When forming an LLC the location of the business entity is crucial, as location can impact a variety of factors. Before we take a look at some key considerations when selecting a state, it is important to first clarify the LLC meaning. The Really Useful Information Company defines an LLC as follows: “An LLC is a US business structure that offers personal liability protection of a corporation with the pass-through taxation of a sole proprietorship or partnership.” 

Now that we have a clearer understanding of what exactly the LLC is, it becomes apparent that limiting liability in a business structure involves choosing the best organizational form. However, selecting an apt location for the business is a significant consideration that has the potential to dictate an entrepreneur’s future success. 

A General Overview 

Regardless of the state the entrepreneur chooses to file their LLC in, some general steps remain the same. These are: fling articles of organization with the appropriate agency for that state and designate a registered agent within the chosen state. Formation paperwork is usually filed with the Secretary of State and a fee (may vary in each state) is required at the time of filing.  Failing to file means the LLC or business entity does not exist, therefore the owner is operating a sole proprietorship or general proprietorship. This could potentially spell disaster if the business encounters financial hardships or if the entrepreneur experiences personal finance issues as the entrepreneur’s assets are at risk. 

Additionally, if a company does business outside of the state of formation it must be registered in all the states in which the entrepreneur does business in. This process is referred to as “foreign qualification”. Fortunately, the process is quite straightforward as in nearly all cases it requires filing out a simple form and paying a fee to the Secretary of State. 

Scrutinize State Fees

The simplest (and sometimes cheapest) choice may not always be the best choice. State fees to form an LLC may often be lower than the fees charged to form a corporation, but this is not always the case. In Nevada, for example, the fees charged by the state are the same whether the entrepreneur forms a corporation or LLC. Some states charge significantly higher fees for forming and renewing an LLC than for a corporation. Some states may also impose a “publication fee.” New York, Nebraska and Arizona require that an LLC publish the information from its articles of organization in a newspaper. In New York this information must be published once a week, for six weeks in two different papers. This expense can amount to or even exceed $2,000, and could make the LLC a cost-prohibitive option. 

Know the Scope of Protection

When choosing a formation state it is important to bear in mind that the internal affairs and liability of the owners for a LLC or corporation are governed by the state where the business is formed. Not the state where it does business. Some states offer significantly greater asset protection and other benefits. Delaware and Nevada have a reputation for developing a body of law and court system that is favorable to the business owner. These states model their LLC statutes on the charging order found in the Revised Uniform Limited Partnership Act. 

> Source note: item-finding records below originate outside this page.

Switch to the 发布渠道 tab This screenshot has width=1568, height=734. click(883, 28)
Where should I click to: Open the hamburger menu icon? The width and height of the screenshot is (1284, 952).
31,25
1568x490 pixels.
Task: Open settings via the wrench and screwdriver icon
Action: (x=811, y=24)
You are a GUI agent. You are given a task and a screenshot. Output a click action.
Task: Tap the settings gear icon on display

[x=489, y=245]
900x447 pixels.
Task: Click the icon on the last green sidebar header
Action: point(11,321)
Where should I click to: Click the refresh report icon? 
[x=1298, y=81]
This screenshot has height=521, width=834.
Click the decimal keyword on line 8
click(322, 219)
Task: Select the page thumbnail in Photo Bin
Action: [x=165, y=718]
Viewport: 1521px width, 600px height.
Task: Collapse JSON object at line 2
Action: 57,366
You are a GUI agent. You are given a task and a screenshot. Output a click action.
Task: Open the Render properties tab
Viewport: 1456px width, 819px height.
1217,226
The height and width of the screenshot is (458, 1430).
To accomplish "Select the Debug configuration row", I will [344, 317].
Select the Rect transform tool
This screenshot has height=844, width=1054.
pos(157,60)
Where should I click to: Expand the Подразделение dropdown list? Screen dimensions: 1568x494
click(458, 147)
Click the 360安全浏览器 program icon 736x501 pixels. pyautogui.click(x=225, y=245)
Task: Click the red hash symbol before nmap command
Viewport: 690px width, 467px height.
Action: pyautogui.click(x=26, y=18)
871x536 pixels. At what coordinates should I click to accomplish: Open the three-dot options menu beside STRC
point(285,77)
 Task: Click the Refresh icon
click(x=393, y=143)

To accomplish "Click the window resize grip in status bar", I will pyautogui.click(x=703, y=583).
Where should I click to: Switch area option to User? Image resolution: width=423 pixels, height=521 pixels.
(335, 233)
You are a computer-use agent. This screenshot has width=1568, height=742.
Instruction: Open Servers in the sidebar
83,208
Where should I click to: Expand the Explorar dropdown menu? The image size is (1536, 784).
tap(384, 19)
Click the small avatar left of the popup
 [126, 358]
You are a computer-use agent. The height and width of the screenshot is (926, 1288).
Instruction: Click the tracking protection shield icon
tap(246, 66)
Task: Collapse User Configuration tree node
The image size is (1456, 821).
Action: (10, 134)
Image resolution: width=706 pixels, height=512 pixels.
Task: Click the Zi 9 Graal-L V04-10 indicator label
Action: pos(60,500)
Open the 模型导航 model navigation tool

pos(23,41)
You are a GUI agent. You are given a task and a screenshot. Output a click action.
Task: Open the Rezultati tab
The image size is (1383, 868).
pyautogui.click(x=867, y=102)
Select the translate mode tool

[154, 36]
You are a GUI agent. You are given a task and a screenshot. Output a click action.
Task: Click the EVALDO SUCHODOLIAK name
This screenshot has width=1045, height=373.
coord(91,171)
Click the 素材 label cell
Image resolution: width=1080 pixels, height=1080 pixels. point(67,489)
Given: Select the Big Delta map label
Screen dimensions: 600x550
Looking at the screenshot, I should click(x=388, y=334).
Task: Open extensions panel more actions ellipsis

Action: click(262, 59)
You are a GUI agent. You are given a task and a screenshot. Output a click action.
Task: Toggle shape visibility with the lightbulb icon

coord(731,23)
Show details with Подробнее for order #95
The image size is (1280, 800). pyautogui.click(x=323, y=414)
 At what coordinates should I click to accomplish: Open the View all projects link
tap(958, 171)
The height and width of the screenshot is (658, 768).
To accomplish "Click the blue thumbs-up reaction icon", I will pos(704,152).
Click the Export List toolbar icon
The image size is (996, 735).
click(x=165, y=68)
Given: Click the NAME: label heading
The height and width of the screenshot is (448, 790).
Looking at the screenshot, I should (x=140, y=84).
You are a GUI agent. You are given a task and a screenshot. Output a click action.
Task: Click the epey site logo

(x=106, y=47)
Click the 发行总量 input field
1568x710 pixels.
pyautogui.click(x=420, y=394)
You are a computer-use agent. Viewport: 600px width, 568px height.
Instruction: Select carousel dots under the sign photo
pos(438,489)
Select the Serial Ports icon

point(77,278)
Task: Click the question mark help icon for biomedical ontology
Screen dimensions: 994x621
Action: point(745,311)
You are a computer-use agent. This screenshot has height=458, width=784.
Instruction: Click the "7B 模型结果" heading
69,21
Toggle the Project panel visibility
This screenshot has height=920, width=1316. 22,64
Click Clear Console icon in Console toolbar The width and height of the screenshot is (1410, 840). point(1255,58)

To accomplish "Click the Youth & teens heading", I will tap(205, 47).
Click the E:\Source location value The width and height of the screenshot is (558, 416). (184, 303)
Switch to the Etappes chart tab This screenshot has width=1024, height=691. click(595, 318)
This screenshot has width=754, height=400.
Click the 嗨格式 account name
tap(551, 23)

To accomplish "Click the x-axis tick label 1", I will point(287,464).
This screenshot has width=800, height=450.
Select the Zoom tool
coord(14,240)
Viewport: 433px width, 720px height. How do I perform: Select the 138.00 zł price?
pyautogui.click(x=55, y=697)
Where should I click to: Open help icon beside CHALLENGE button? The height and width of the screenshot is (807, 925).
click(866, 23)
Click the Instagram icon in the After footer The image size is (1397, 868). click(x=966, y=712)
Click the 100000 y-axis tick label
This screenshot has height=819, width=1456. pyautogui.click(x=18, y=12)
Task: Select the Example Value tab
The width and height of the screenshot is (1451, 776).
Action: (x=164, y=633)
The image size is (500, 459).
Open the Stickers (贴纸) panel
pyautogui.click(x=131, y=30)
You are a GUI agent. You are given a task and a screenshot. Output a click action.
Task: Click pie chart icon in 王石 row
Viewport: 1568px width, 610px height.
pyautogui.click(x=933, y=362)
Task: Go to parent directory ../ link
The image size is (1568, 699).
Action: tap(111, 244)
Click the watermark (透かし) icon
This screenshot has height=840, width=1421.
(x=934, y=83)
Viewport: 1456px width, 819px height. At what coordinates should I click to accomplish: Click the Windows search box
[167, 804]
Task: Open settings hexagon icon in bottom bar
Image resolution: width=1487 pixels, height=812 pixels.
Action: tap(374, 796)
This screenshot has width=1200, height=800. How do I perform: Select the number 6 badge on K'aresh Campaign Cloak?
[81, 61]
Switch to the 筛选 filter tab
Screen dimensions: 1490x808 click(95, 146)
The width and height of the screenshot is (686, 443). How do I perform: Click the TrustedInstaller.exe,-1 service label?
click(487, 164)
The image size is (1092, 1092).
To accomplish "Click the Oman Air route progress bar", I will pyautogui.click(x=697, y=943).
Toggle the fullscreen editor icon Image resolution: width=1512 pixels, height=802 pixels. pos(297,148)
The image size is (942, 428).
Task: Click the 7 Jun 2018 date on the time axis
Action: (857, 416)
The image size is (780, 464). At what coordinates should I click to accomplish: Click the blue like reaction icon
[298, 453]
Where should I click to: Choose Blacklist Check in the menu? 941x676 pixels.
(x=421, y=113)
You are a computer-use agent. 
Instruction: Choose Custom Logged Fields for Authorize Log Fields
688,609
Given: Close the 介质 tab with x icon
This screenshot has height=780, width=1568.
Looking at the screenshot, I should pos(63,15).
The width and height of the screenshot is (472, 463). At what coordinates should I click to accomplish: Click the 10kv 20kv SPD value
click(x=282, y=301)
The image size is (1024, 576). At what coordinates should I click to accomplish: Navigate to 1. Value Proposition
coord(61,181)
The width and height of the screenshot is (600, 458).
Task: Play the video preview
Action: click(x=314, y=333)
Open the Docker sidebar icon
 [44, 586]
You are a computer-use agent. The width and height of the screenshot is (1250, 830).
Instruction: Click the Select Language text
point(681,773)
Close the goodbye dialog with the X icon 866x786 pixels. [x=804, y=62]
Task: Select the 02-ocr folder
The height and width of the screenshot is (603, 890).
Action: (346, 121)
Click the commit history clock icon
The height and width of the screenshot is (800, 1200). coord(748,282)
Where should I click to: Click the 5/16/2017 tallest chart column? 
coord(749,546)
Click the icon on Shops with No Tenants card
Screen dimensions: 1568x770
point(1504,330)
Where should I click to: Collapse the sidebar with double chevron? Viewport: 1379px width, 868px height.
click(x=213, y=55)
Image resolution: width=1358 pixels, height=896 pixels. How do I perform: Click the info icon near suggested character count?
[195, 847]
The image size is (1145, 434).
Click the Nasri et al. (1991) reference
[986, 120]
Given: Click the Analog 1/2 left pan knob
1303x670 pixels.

Some states only offer a limited form of protection, known as limited shield protection, owners of Limited Liability Partnerships (LLP). This means that the owners of an LLP will have some limited liability with respect to the actions of their co-workers. 

A Final Consideration: Series LLCs

The Delaware LLC statute provides flexibility and simplicity when forming and operating and LLC. It allows the forming of an entity within an entity, eliminating the need to form separate LLCs for each operating activity carried out by the business. Each entity within the LLC can have their own accounting system, assets and be liable for their own debts as if they were separate LLCs. The Series LLC was reportedly pioneered by Delaware, however other states (Texas, Tennessee, Utah, Nevada, Illinois, Iowa, Oklahoma) have followed in Delaware’s footsteps to allow the creation of Series LLCs. It should be noted that California does not allow the formation of Series LLCs under state law, necessitating entrepreneurs to take a careful look at state requirements when choosing a state for business formation.